> [FRAGMENTO MOSTRADO]:
------------

Con todo, Edison y Westinghouse se manifestaban contrarios a la silla eléctrica. Tampoco era una cuestión de piedad, sino de intereses económicos: los dos temían que los consumidores americanos rechazaran que en sus casas circulara por sus aparatos la corriente que abrasaba a los condenados a muerte. De hecho, Edison se mantuvo siempre aparte, supuestamente, de las investigaciones de Brown y siempre negó vinculación alguna con la silla eléctrica. Pero negar la influencia de Edison en el trabajo de Brown, es como adjudicarle al muñeco lo que dice el ventrílocuo. Brown no cambió demasiado el mecanismo de Davis, su colega de la prisión de Auburn, pero lo refinó, siempre con la idea de la muerte indolora. Utopías.
¿Cómo mata la silla eléctrica? El principio elemental se mantiene inalterable: se hace circular electricidad por el cuerpo del condenado, con un electrodo en la cabeza y otro en una pierna, afeitadas ambas para facilitar la conducción, humedecido todo para lo mismo. Se aplican dos choques eléctricos por varios minutos: voltaje y tiempo dependen, como la soga del ahorcado, de la estructura, peso y condición del ajusticiado. La tensión inicial es de 2000 voltios y, en teoría, sirve para romper la resistencia de la piel y provocar la inconsciencia. No sucede a menudo. Luego se baja el voltaje para impedir que el prisionero arda, literalmente. Se usa un flujo de corriente de unos ocho amperes que lleva la temperatura interior a unos 60 grados centígrados. El daño que produce ese flujo de corriente y esa temperatura en los órganos internos, provoca la muerte, si antes no han llegado el paro cardíaco o la parálisis respiratoria.

------------

> [DATOS DISPONIBLES]:
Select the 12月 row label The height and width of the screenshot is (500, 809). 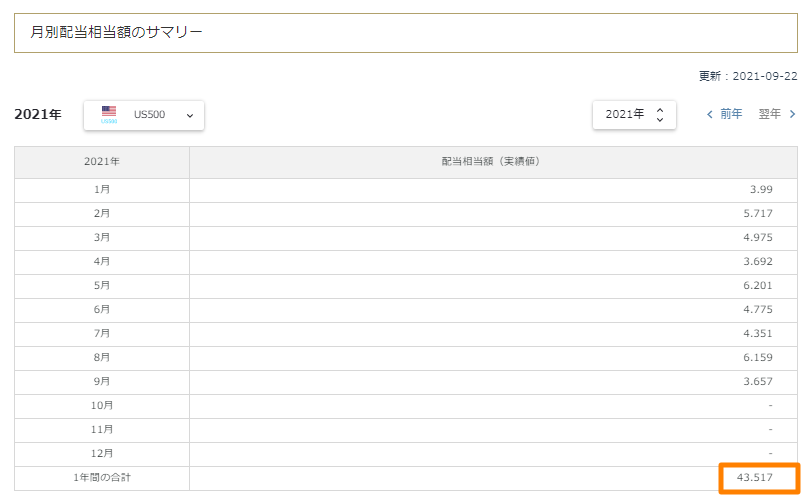[101, 454]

------------

> [DESAFÍOS]:
1: Responde tres preguntas sobre el texto de la silla eléctrica:
(a) ¿Qué temían Edison y Westinghouse que hicieran los consumidores americanos?
(b) ¿Cuál es la tensión inicial que se aplica?
(c) ¿A qué temperatura aproximada lleva el interior el flujo de corriente?
2: Reproduce del texto de la silla eléctrica la parte que se abre con las palabras "Con todo, Edison" y se cierra con "muerte indolora. Utopías.", y cambia "el mecanismo" por "el aparato".
3: Convierte en una lista breve el párrafo del texto de la silla eléctrica que empieza con "¿Cómo mata la silla eléctrica?" y conserva sus datos principales.
Los datos provienen de otra fuente.

> [LAS RESPUESTAS]:
1:
(a) Temían que rechazaran que por los aparatos de sus casas circulara la corriente que abrasaba a los condenados a muerte.
(b) Es de 2000 voltios.
(c) La lleva a unos 60 grados centígrados.

2:
Con todo, Edison y Westinghouse se manifestaban contrarios a la silla eléctrica. Tampoco era una cuestión de piedad, sino de intereses económicos: los dos temían que los consumidores americanos rechazaran que en sus casas circulara por sus aparatos la corriente que abrasaba a los condenados a muerte. De hecho, Edison se mantuvo siempre aparte, supuestamente, de las investigaciones de Brown y siempre negó vinculación alguna con la silla eléctrica. Pero negar la influencia de Edison en el trabajo de Brown, es como adjudicarle al muñeco lo que dice el ventrílocuo. Brown no cambió demasiado el aparato de Davis, su colega de la prisión de Auburn, pero lo refinó, siempre con la idea de la muerte indolora. Utopías.

3:
- Se hace circular electricidad por el cuerpo del condenado, con un electrodo en la cabeza y otro en una pierna.
- Ambas zonas se afeitan y se humedecen para facilitar la conducción.
- Se aplican dos choques eléctricos durante varios minutos.
- El voltaje y el tiempo dependen de la estructura, el peso y la condición del ajusticiado.
- La tensión inicial es de 2000 voltios. En teoría rompe la resistencia de la piel y provoca la inconsciencia, aunque no sucede a menudo.
- Después se baja el voltaje para impedir que el prisionero arda.
- Se usa un flujo de unos ocho amperes, que lleva la temperatura interior a unos 60 grados centígrados.
- El daño en los órganos internos provoca la muerte, si antes no han llegado el paro cardíaco o la parálisis respiratoria.